TO DO —
Edit the records starting with the line with "Hızlı Menü (311, 997)" and going on through the line with "[InstaIcon.png] (219, 618)", replacing "All Posts" with "All Articles" and leaving everything else unchanged.

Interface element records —
__________________________________________________

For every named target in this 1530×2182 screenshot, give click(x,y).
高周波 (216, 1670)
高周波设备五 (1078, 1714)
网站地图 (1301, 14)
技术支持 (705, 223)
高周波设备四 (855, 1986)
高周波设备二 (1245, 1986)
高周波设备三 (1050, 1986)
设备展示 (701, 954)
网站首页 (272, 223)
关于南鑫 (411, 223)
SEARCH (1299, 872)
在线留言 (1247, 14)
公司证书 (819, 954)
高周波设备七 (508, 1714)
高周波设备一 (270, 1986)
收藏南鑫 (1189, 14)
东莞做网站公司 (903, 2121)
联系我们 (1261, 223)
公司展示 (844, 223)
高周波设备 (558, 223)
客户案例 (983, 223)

__________________________________________________

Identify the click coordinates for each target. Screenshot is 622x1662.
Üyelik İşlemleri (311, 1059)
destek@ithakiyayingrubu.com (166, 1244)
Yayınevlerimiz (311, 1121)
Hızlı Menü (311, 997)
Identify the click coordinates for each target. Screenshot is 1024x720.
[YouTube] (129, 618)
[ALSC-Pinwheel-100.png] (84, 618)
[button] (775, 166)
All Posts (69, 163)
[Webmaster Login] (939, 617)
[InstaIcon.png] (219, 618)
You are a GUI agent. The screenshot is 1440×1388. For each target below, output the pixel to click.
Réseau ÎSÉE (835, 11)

__________________________________________________

RESPONSE TO THIS EXERCISE —
Hızlı Menü (311, 997)
Identify the click coordinates for each target. Screenshot is 1024x720.
[YouTube] (129, 618)
[ALSC-Pinwheel-100.png] (84, 618)
[button] (775, 166)
All Articles (69, 163)
[Webmaster Login] (939, 617)
[InstaIcon.png] (219, 618)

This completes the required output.